大きな丸い月が浮かぶ夜、謝らないひとはたらふくお酒を飲んで、ごちそうを食べて帰る途中でした。
結婚式があり、誘わないとまた口げんかになるだろうと、みんな仕方なく誘ったのです。
みんなが避けていることを、謝らないひとは自分の強さだとすっかり、威張り散らしていました。
せっかくのごちそうやお酒にもケチばかりつけて、謝らないひとだけが、ごきげんになっていました。
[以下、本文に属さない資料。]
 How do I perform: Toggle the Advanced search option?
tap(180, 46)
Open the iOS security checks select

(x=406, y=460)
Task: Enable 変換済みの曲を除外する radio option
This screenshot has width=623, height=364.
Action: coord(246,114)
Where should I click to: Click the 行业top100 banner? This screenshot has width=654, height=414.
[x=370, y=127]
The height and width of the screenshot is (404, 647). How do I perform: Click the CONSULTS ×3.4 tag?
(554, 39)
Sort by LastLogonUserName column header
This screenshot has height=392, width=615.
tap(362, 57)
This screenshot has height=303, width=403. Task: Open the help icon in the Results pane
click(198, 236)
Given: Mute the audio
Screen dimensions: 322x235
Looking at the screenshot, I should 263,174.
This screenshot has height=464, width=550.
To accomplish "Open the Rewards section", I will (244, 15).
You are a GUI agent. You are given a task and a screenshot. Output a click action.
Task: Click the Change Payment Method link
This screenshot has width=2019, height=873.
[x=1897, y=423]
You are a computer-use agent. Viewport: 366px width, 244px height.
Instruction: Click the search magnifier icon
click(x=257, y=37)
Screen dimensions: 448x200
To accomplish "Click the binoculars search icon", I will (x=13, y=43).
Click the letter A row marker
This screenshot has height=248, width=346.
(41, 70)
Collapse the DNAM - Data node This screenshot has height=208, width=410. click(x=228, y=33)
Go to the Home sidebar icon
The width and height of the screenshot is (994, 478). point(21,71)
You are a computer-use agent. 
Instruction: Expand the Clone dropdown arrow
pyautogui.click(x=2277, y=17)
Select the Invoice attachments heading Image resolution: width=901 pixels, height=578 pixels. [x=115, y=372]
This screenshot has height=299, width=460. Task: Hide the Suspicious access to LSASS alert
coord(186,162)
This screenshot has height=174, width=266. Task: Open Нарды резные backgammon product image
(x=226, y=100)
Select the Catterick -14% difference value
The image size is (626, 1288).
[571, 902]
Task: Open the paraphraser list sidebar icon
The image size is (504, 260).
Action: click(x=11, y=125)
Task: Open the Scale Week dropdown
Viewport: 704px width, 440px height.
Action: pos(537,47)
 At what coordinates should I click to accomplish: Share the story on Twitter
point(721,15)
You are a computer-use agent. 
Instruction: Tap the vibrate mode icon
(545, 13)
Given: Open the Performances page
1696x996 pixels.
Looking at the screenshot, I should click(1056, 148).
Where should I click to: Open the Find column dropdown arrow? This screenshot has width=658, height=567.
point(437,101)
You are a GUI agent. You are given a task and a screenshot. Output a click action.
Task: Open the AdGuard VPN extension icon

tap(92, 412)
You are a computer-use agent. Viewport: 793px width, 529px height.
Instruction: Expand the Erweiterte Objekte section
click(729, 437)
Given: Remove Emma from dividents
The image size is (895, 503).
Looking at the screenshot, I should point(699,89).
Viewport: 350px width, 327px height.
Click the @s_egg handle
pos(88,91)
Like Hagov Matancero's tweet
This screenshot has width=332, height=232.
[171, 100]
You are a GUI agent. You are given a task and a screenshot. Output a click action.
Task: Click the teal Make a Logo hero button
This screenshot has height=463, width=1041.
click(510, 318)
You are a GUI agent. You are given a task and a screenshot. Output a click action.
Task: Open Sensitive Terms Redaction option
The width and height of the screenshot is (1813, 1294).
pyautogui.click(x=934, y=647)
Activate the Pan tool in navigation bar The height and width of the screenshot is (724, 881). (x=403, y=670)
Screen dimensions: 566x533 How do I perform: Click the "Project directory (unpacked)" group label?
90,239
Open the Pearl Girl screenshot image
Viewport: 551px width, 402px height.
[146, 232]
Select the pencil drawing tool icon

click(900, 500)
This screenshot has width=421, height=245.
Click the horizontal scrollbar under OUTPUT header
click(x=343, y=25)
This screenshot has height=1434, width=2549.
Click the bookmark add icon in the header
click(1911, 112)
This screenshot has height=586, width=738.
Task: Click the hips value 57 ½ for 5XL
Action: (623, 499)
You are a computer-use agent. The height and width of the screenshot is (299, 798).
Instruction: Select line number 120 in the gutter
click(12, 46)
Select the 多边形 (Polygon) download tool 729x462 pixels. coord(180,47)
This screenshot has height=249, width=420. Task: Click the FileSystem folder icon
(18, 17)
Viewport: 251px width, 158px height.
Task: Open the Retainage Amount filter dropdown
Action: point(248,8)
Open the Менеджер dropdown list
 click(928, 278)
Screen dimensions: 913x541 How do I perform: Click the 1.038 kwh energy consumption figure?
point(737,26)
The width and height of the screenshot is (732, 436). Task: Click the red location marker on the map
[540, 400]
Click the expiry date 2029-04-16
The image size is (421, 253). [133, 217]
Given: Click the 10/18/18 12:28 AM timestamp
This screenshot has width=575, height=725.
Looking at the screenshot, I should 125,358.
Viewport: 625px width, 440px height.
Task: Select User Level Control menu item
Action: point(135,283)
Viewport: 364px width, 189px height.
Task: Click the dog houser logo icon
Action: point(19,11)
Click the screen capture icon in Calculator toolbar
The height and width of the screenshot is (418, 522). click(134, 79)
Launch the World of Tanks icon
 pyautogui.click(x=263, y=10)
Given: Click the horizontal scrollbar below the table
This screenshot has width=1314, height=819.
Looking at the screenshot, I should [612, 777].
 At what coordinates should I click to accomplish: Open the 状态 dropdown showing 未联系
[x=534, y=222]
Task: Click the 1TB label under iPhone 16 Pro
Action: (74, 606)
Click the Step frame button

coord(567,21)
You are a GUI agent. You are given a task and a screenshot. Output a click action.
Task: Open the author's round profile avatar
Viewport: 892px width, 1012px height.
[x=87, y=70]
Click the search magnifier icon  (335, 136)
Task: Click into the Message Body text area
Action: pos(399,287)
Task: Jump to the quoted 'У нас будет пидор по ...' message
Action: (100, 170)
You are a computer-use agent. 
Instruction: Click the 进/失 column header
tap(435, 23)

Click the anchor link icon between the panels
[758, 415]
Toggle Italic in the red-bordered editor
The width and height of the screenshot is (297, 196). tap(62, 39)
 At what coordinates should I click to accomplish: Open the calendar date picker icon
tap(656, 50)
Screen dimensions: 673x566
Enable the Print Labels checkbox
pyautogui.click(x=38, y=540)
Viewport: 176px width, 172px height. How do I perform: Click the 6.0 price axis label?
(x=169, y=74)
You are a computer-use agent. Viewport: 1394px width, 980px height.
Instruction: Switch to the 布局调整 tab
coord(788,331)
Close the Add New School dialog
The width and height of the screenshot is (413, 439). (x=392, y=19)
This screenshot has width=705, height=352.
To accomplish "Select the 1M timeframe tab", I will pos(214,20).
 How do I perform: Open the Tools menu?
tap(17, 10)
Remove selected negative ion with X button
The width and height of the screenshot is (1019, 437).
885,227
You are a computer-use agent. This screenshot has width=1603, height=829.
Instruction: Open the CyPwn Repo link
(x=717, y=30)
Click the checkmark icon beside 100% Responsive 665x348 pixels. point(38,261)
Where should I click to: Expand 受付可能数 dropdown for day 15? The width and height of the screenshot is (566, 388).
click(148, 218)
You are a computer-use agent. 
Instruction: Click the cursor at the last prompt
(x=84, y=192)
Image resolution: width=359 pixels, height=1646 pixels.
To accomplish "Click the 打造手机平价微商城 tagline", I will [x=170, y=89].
お嫁さんは悲しそうにうつむき、お婿さんは唇をかみしめていました。
丸い月が、青白く帰り道を照らしています。
「おい」
謝らないひとが、月を見上げて言いました。
「いつもいつも陰気な光ばかり出して、お前なんか使えない極みだな」
月は黙って、照らしていました。
翌朝から、謝らないひとが住んでいる町は昼も夜も、暗闇に包まれてしまいました。
月を照らしていたのは、太陽です。
謝らないひとは、知りませんでした。
自分が嘲った相手は、月を通して、怒りをあらわにしたことを。
太陽は、ずいぶんと軟弱なものだな。
謝らないひとは、太陽や、まわりがのぞんだ言葉は、やはり発することはありませんでした。
みんなは嘆きました。
太陽も月も、あきれて二度と姿を出さないと誓いました。
こうして町はずっと、墨をたらしたように暗くなってしまいました。